SKIP suggests you're not using the result. Yet historical SKIP doesn't really do that:
rebol2> parse [1] [set x skip]
rebol2> x
== 1 ; How was this "skipped" exactly?
After contemplation of many possibilities for what this might be (including *
, or <*>
, or ?
, or just plain period (.
), I settled on <any>
.
>> parse [1] [x: <any>]
>> x
== 1
I'm quite happy with it--especially in light of removing ANY as a looping combinator from the default combinator set. It brings ANY to its coherent systemic meaning of ANY-ONE-OF... as opposed to ANY-NUMBER-OF.
But @IngoHohmann suggested that SKIP might be related to ELIDE. So I tried:
>> uparse "ab" ["a" skip]
== "a"
This would make SKIP equivalent to ELIDE <any>
.
But SKIP
as ELIDE <ANY>
IS RARELY USEFUL, AND CONFUSING
If you want ELIDE <ANY>
just write that.
The general skip takes an argument of how much to skip, and having a PARSE analog to SKIP that takes no argument is just confusing.

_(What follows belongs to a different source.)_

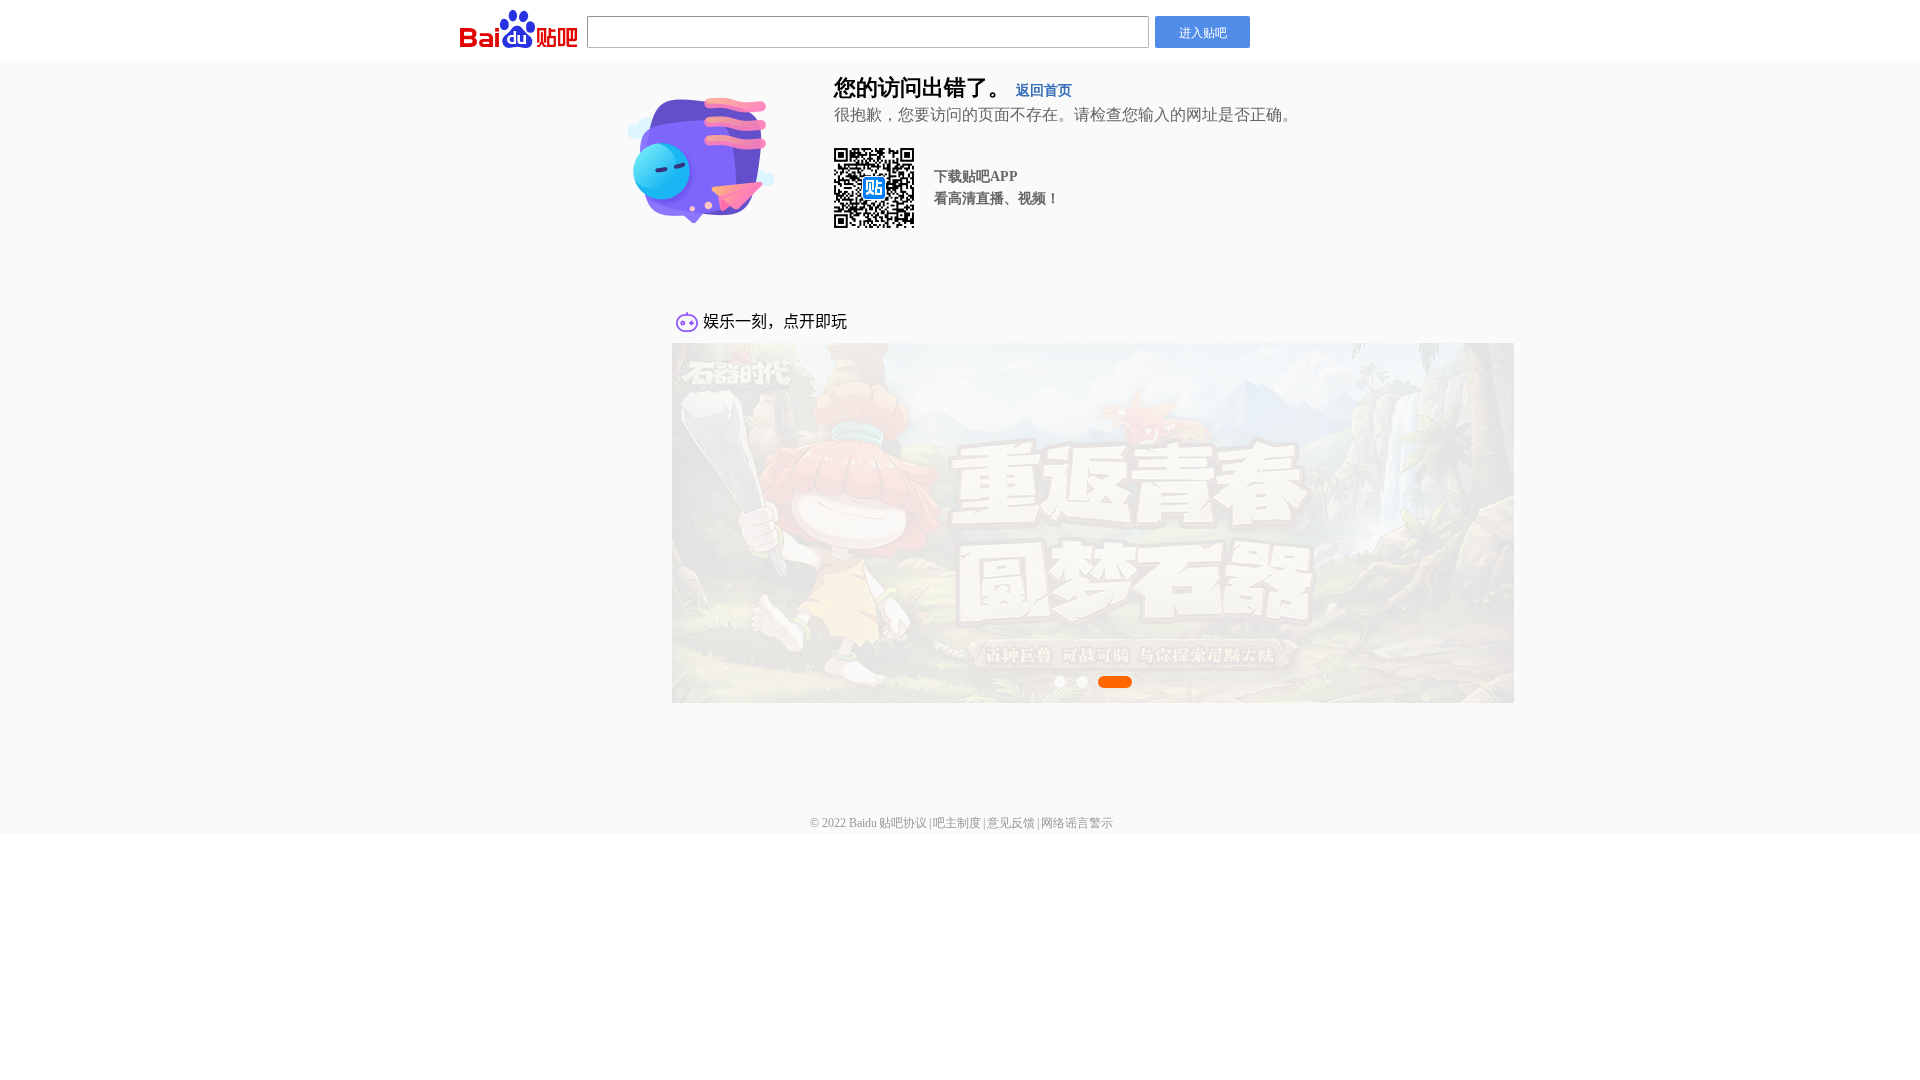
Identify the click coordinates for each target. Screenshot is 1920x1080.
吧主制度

It may be that SKIP taking an argument is worth having:
>> uparse "aaab" [skip (3) "b"]
== "b"
But then we have to decide what SKIP returns:
>> uparse "aaab" [skip (3)]
== ???
And you can say that particular case with 3 <any>
and it's shorter.
Either Way, the Historical Use Is Pointless
So SKIP is not in UPARSE. Maybe it will have a reinvention some day with a new meaning.